The airport has received approval to begin operations from the Spanish aviation authorities, Spanish newspaper ABC has reported.
Citing sources, the daily says the airport has already passed all the relevant tests and has the necessary certification from the public works ministry for flights to begin.
A final decision is expected on Thursday with paperwork to be finalized in coming days.
The project has been plagued by controversy from the beginning, from the €150 million ($190 million) overspend to the court case surrounding the man behind the airport.
The former president with Spain's ruling Popular Party in Castellón province, Carlos Fabra, was finally put behind bars for tax-fraud on December 2nd after a decade-long battle of appeals. The airport, his pet project, even features a statue said to be of the convicted fraudster.
The airport was opened in 2011 despite having no airlines lined up to fly from there and no official government approval to operate and has become a symbol of the culture of overspending that helped plunge Spain into its economic crisis
The facility will be run by Canadian multinational, Lavalin, for the next 20 years in a €24.5 million deal.
The airport will begin by operating charter flights and it is possible that the first flights will land on the never-before used runway this year.
It has been confirmed that Villareal Football Club will be the first customers of the newly opened airport, flying from Castellón for their matches both within Spain and abroad. The team has previously used Valencia airport for their flights.
Those responsible for the facility predict regular flights will commence from March 2015 to coincide with the Easter tourist season.
ABC has reported that those in charge of the airport are eyeing Ryanair, the Irish low-cost airline, as a possibility to fly to and from Castellón.

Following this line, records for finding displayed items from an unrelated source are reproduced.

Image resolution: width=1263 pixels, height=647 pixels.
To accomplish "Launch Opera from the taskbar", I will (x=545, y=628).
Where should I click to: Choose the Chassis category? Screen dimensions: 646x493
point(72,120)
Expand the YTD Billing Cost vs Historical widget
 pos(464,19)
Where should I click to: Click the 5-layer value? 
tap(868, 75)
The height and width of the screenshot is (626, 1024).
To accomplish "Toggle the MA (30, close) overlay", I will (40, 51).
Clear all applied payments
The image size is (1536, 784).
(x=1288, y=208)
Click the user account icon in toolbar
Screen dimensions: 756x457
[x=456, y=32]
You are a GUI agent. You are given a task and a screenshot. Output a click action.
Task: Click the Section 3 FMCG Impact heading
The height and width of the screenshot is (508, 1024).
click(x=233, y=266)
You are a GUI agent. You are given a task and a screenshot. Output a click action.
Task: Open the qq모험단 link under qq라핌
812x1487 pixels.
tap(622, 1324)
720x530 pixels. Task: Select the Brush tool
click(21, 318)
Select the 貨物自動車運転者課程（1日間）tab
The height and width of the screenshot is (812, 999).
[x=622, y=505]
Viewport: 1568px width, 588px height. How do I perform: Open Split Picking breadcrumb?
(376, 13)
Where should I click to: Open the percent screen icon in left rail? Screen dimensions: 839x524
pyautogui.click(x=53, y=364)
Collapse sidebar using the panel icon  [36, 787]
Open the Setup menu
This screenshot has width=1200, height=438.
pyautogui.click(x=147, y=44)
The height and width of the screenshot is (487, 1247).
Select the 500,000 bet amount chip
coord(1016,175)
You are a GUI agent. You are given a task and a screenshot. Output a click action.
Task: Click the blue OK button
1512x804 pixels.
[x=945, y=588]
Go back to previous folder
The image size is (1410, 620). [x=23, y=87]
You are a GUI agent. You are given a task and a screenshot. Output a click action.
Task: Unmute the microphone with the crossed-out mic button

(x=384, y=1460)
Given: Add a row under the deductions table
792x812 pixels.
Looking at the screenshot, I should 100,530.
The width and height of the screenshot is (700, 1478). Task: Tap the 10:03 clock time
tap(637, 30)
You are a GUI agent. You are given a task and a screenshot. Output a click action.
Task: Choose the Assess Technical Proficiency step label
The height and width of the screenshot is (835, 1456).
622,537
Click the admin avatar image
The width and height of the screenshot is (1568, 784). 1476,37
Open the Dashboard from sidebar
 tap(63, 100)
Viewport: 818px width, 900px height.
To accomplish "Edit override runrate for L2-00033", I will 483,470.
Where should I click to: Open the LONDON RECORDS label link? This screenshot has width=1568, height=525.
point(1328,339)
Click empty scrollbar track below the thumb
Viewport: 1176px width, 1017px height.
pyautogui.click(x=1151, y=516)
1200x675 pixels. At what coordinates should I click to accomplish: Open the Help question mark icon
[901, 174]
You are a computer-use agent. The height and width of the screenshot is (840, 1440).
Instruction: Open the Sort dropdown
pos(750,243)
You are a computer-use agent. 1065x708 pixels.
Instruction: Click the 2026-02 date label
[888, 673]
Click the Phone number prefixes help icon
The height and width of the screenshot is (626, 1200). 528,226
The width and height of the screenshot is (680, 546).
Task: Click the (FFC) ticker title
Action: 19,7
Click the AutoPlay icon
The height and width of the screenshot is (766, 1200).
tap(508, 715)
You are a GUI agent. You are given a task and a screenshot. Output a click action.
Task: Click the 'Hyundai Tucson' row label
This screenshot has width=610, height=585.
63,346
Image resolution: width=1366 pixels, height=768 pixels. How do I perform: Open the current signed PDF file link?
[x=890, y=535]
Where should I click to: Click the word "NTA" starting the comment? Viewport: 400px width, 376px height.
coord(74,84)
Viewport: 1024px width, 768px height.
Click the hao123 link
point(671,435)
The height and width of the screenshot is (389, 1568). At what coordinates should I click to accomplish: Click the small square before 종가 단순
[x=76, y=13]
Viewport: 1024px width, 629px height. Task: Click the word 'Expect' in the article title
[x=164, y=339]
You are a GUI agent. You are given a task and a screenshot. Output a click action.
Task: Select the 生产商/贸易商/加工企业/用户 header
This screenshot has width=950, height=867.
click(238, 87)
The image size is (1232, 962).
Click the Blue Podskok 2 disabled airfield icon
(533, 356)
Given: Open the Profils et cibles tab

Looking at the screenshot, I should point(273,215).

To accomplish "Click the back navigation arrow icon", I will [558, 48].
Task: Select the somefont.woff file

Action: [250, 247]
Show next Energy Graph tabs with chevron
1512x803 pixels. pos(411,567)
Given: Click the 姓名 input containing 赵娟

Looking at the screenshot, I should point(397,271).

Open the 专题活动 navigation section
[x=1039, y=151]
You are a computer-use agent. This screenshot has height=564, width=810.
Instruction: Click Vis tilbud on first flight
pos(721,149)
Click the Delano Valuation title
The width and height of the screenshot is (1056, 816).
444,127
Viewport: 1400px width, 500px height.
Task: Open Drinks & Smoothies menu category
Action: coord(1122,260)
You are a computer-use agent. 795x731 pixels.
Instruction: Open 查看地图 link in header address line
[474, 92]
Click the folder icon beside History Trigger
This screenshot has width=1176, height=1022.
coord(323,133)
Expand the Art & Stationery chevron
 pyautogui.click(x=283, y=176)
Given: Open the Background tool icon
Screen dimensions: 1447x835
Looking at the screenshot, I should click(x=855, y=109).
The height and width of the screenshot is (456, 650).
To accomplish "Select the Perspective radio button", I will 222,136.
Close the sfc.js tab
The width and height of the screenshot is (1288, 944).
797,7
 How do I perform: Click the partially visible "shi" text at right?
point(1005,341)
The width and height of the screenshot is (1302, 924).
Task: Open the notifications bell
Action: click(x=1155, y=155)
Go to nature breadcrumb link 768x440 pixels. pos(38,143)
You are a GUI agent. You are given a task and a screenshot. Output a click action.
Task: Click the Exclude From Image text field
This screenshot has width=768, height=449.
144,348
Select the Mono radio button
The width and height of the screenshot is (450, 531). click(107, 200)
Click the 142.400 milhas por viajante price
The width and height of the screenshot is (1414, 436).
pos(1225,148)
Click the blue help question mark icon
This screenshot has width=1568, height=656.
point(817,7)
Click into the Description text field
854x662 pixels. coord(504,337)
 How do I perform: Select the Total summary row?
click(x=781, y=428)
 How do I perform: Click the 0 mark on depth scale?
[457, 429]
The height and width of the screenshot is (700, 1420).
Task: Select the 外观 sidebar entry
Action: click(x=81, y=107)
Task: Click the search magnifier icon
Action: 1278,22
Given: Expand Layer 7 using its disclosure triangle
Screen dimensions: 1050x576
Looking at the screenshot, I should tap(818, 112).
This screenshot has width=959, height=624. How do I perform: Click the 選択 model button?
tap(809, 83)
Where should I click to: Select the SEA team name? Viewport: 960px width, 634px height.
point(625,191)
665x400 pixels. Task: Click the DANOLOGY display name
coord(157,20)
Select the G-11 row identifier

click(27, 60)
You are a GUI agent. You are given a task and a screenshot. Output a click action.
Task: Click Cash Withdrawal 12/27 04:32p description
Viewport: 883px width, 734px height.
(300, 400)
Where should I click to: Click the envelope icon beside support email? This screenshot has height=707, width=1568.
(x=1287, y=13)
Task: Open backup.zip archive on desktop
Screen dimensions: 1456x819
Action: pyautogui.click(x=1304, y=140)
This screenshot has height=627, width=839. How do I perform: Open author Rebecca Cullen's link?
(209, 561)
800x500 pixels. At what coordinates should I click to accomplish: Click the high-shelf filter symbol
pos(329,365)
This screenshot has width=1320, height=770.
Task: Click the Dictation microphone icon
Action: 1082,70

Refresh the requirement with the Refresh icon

They are also hoping to establish direct links between the airport and London to attract British visitors.
José Ciscar, president of Aerocas, the public company that owns the airport recently said that they are "closer than ever" to opening the airport and that he is already working with commercial flights that will use the airport in the spring-summer season.
The airport, if opened, will be a boost to the region, one of the only provinces of Spain not to have a direct air link.
Lavalin predicts that during 2015, the airports first full year open, Castellón will receive around 50,000 passengers and by 2017 that number will have risen to over 200,000.
The local government will not start to make money on the airport until it exceeds 1.2 million passengers a year, something with will not happen until 2029, according to Lavalin forecasts.